The input must be a valid Cartan type, see is_cartan_type(::Symbol, ::Int)
.
Examples
julia> weyl_group(:A, 2)
Weyl group
of root system of rank 2
of type A2
weyl_group
— Methodweyl_group(type::Vector{Tuple{Symbol,Int}}) -> WeylGroup
weyl_group(type::Tuple{Symbol,Int}...) -> WeylGroup
Construct the Weyl group of the given type.
Each element of type
must be a valid Cartan type, see is_cartan_type(::Symbol, ::Int)
. The vararg version needs at least one element.
Examples
julia> weyl_group([(:G, 2), (:D, 4)])
Weyl group
of root system of rank 6
of type G2 x D4
Basic properties
Basic group arithmetic like *
, and inv
are defined for WeylGroupElem
objects.
Using (W::WeylGroup)(word::Vector{<:Integer})
, one can construct group elements from a word in the generators. Finite Weyl groups support iteration over all group elements (in an arbitrary order).
is_finite
— Methodis_finite(W::WeylGroup) -> Bool
Return whether W
is finite.
one
— Methodone(W::WeylGroup) -> WeylGroupElem
Return the identity element of W
.
isone
— Methodisone(x::WeylGroupElem) -> Bool
Return whether x
is the identity element of its parent.
gen
— Methodgen(W::WeylGroup, i::Int) -> WeylGroupElem
Return the i
-th simple reflection (with respect to the underlying root system) of W
.
This is a more efficient version for gens(W)[i]
.
gens
— Methodgens(W::WeylGroup) -> WeylGroupElem
Return the simple reflections (with respect to the underlying root system) of W
.
See also: gen(::WeylGroup, ::Int)
.
number_of_generators
— Methodnumber_of_generators(W::WeylGroup) -> Int
Return the number of generators of the W
, i.e. the rank of the underlying root system.
order
— Methodorder(W::WeylGroup) -> ZZRingELem
order(::Type{T}, W::WeylGroup) where {T} -> T
Return the order of W
.
If W
is infinite, an InfiniteOrderError
exception will be thrown.
root_system
— Methodroot_system(W::WeylGroup) -> RootSystem
Return the underlying root system of W
.
Words and length
word
— Methodword(x::WeylGroupElem) -> Vector{UInt8}
Return x
as a list of indices of simple reflections, in reduced form.
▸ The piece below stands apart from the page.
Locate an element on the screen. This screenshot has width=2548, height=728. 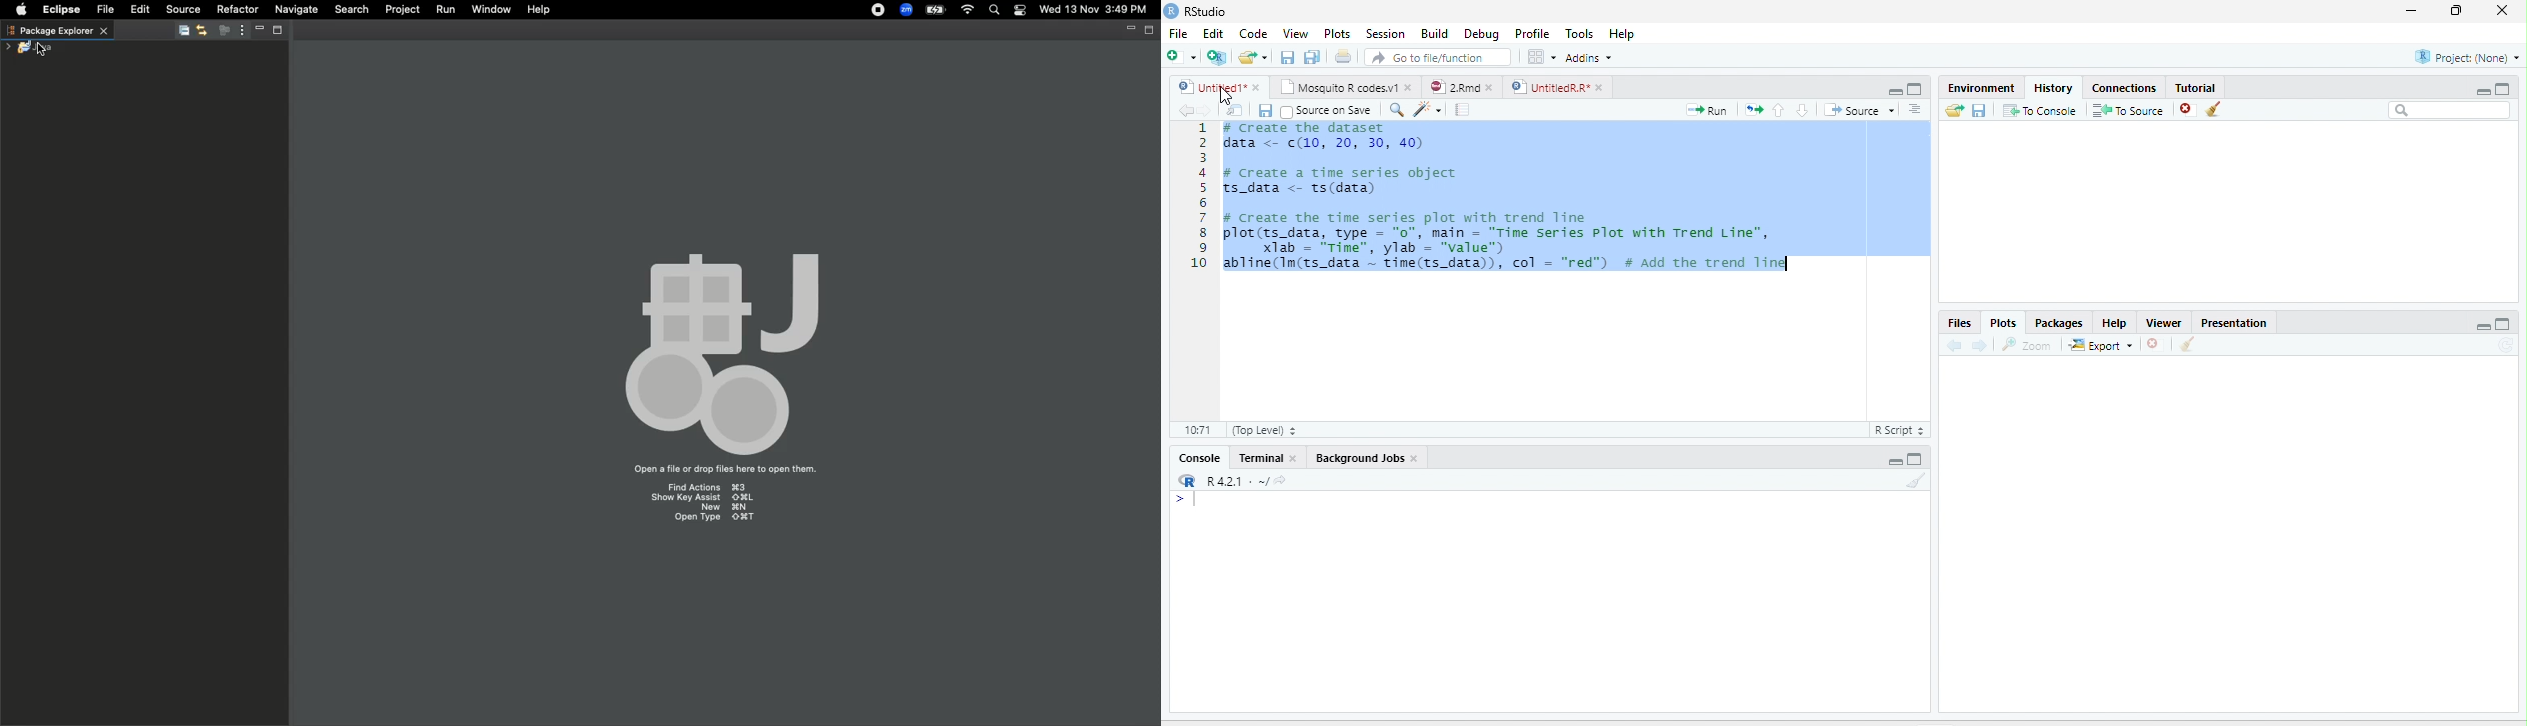
Line numbers is located at coordinates (1199, 198).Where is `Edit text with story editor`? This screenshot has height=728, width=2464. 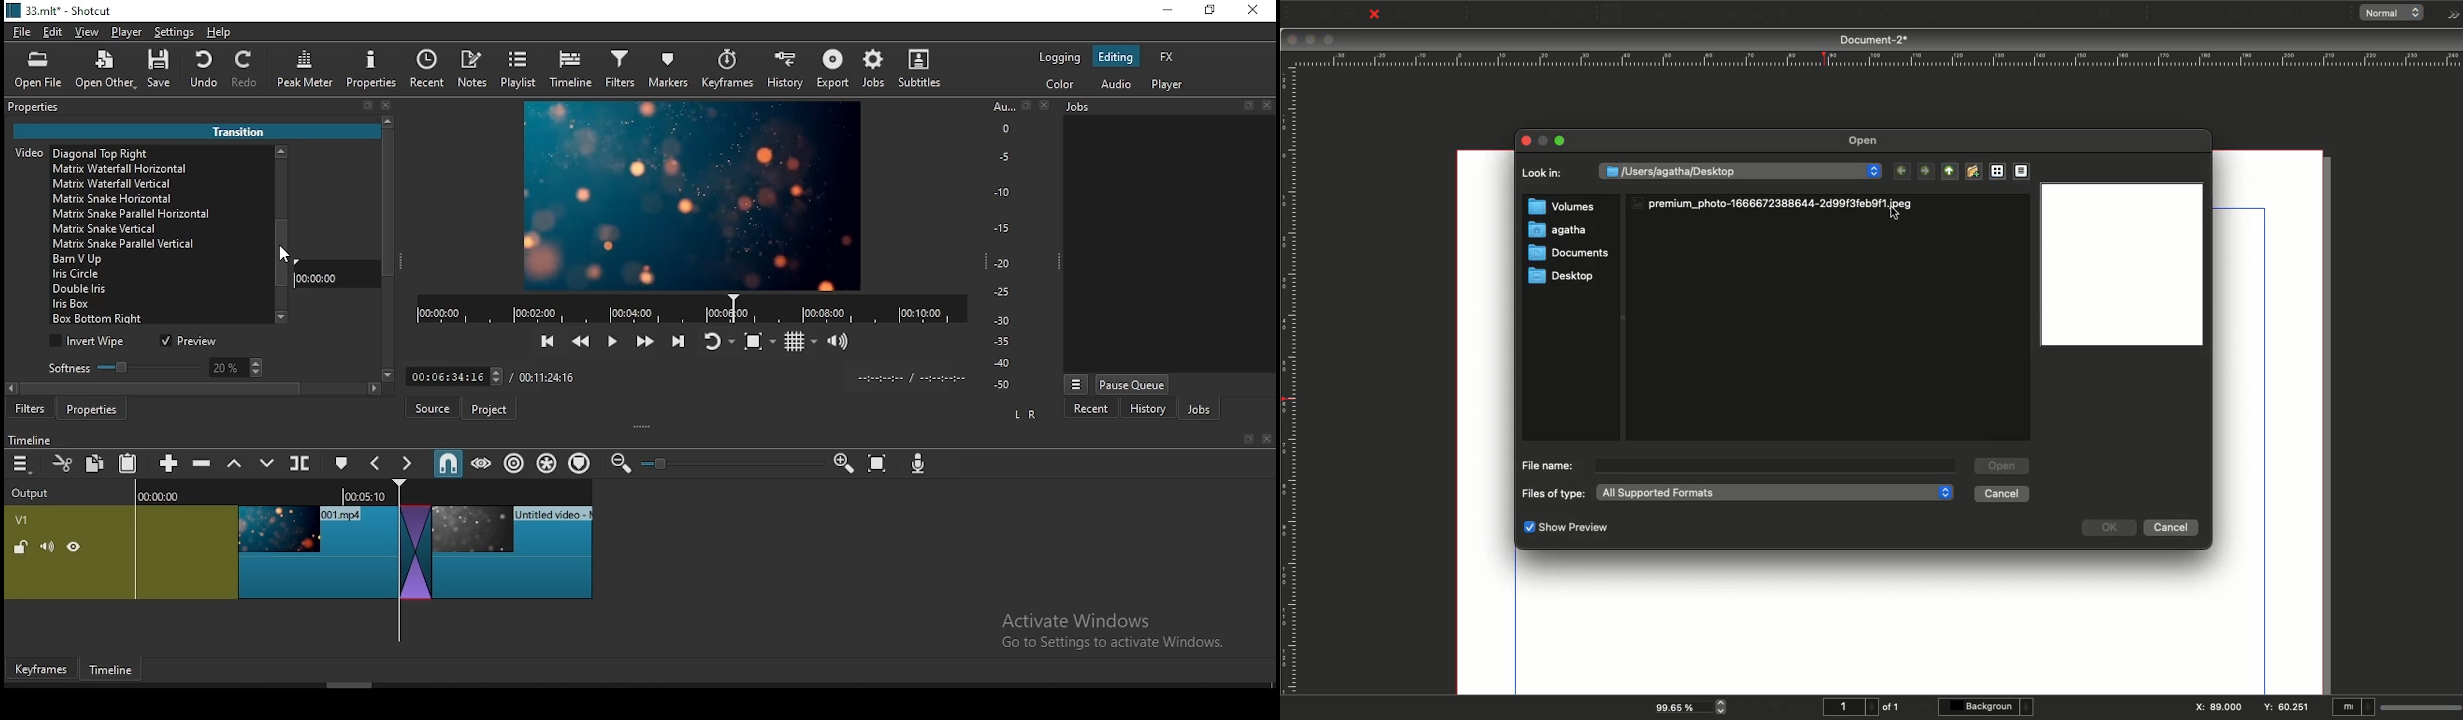 Edit text with story editor is located at coordinates (1991, 15).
This function is right inverse to calling (W::WeylGroup)(word::Vector{<:Integer})
.
length
— Methodlength(x::WeylGroupElem) -> Int
Return the length of x
.
longest_element
— Methodlongest_element(W::WeylGroup) -> WeylGroupElem
Return the unique longest element of W
. This only exists if W
is finite.
Bruhat order
<
— Method<(x::WeylGroupElem, y::WeylGroupElem) -> Bool
Return whether x
is smaller than y
with respect to the Bruhat order, i.e., whether some (not necessarily connected) subexpression of a reduced decomposition of y
, is a reduced decomposition of x
.
Reduced expressions
reduced_expressions
— Methodreduced_expressions(x::WeylGroupElem; up_to_commutation::Bool=false)
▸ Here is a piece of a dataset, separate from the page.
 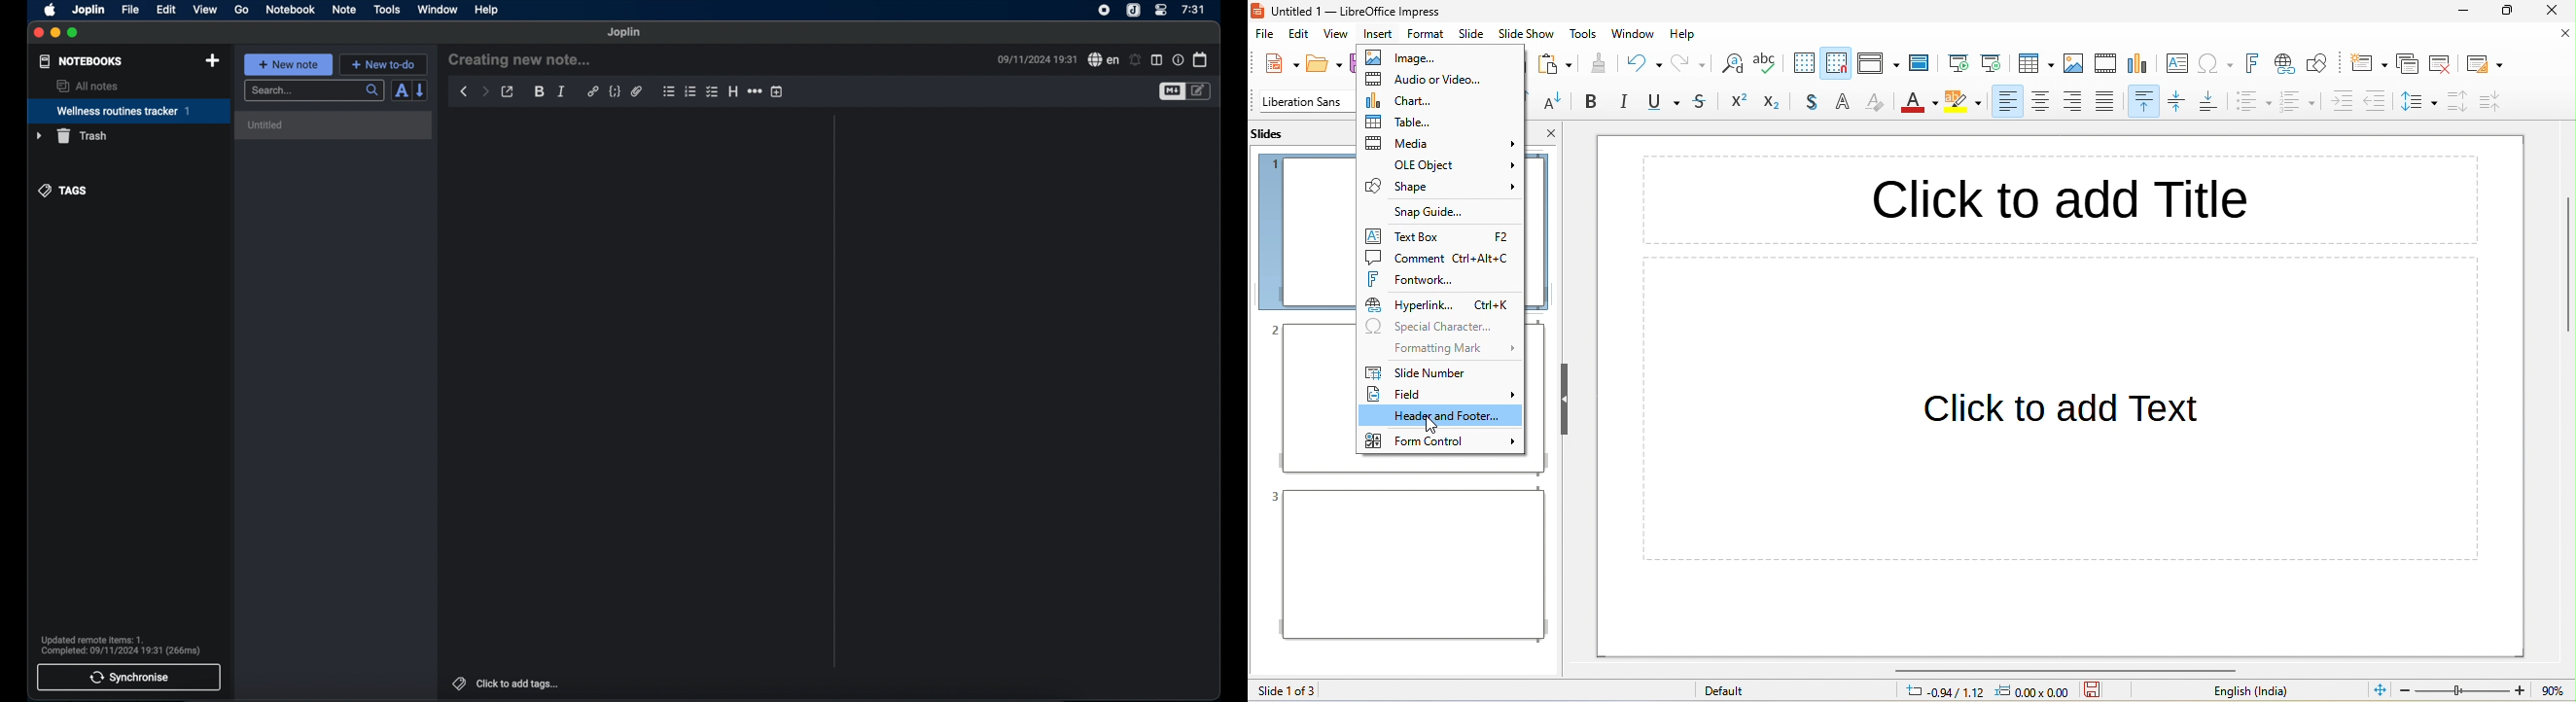 I want to click on open, so click(x=1325, y=62).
Return an iterator over all reduced expressions of x
as Vector{UInt8}
.
If up_to_commutation
is true
, the iterator will not return an expression that only differs from a previous one by a swap of two adjacent commuting simple reflections.
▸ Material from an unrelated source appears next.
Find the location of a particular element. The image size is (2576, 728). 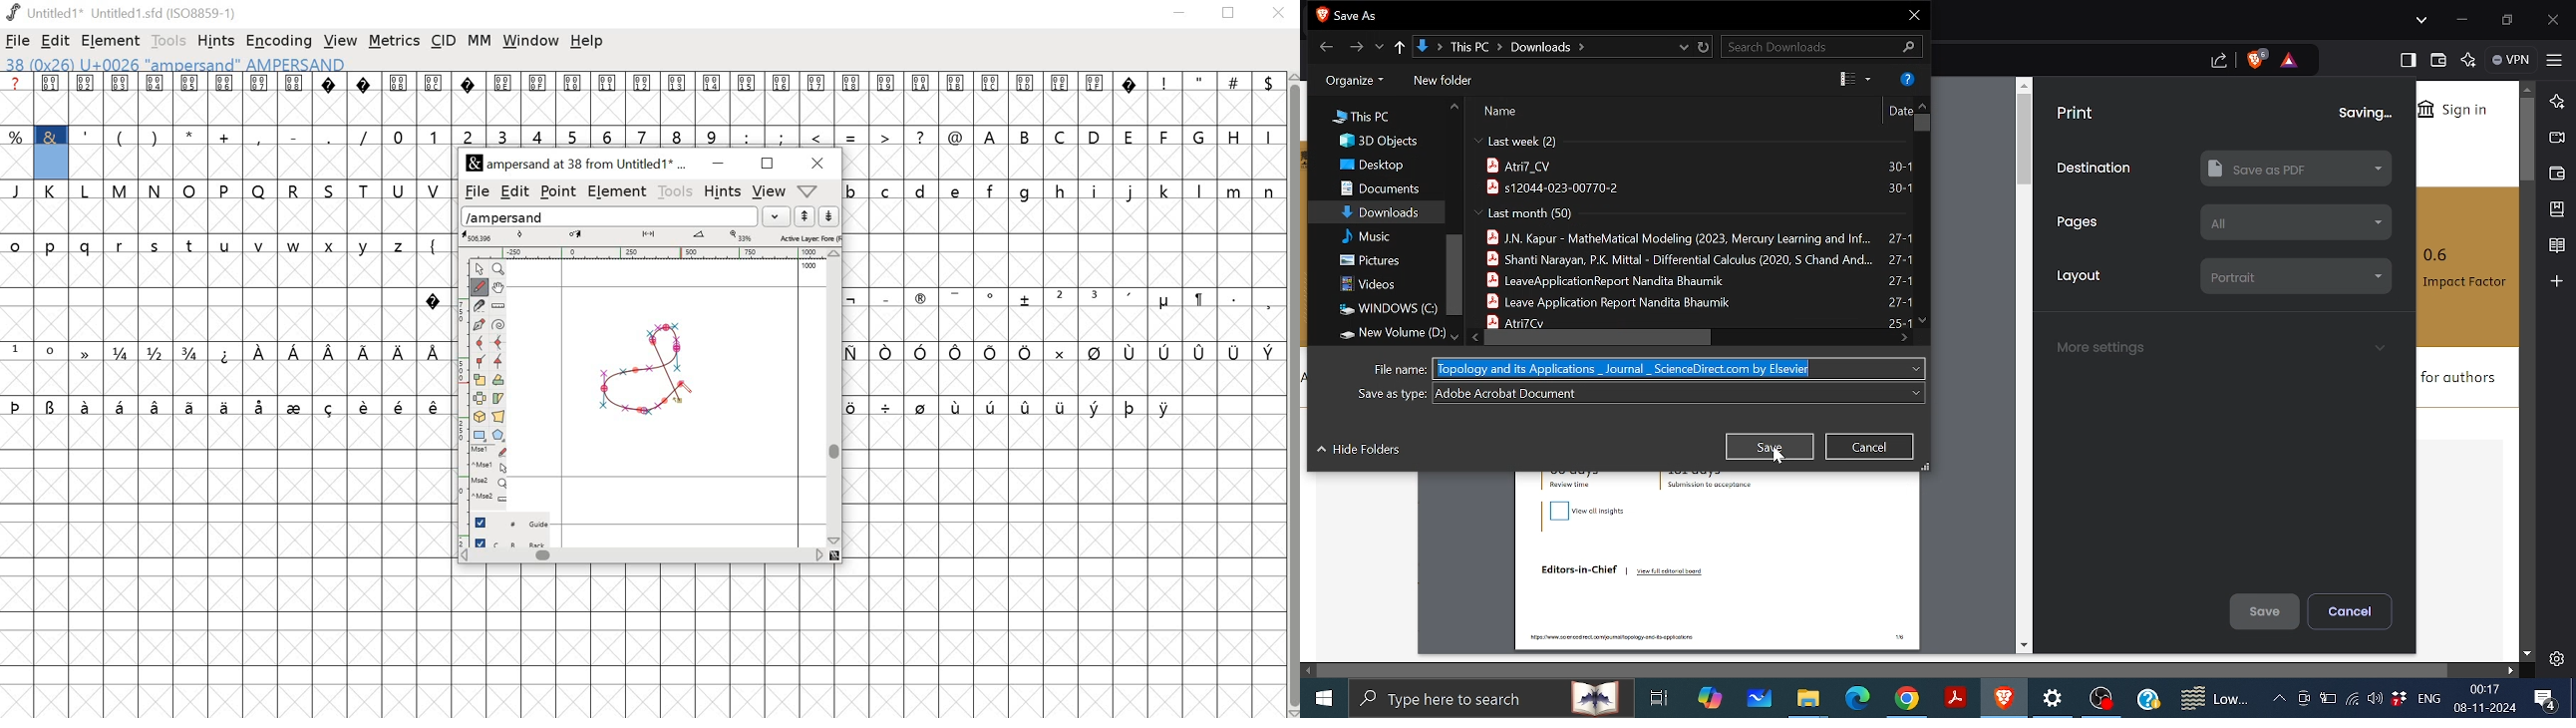

- is located at coordinates (293, 134).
The type of the iterator and the order of the elements are considered implementation details and should not be relied upon.
Examples
julia> W = weyl_group(:A, 3);
julia> x = W([1,2,3,1]);
julia> collect(reduced_expressions(x))
3-element Vector{Vector{UInt8}}:
[0x01, 0x02, 0x01, 0x03]
[0x01, 0x02, 0x03, 0x01]
[0x02, 0x01, 0x02, 0x03]
julia> collect(reduced_expressions(x; up_to_commutation=true))
2-element Vector{Vector{UInt8}}:
[0x01, 0x02, 0x01, 0x03]
[0x02, 0x01, 0x02, 0x03]
The second expression of the first iterator is not contained in the second iterator because it only differs from the first expression by a swap of two the two commuting simple reflections s1
and s3
.
Action on roots and weights
*
— Method*(r::RootSpaceElem, x::WeylGroupElem) -> RootSpaceElem
*(w::WeightLatticeElem, x::WeylGroupElem) -> WeightLatticeElem
Return the result of acting with x
from the right on r
or w
.
See also: *(::WeylGroupElem, ::Union{RootSpaceElem,WeightLatticeElem})
.
Orbits
weyl_orbit
— Methodweyl_orbit(wt::WeightLatticeElem)
Return an iterator over the Weyl group orbit at the weight wt
.
The type of the iterator and the order of the elements are considered implementation details and should not be relied upon.
This function currently only supports finite Weyl groups.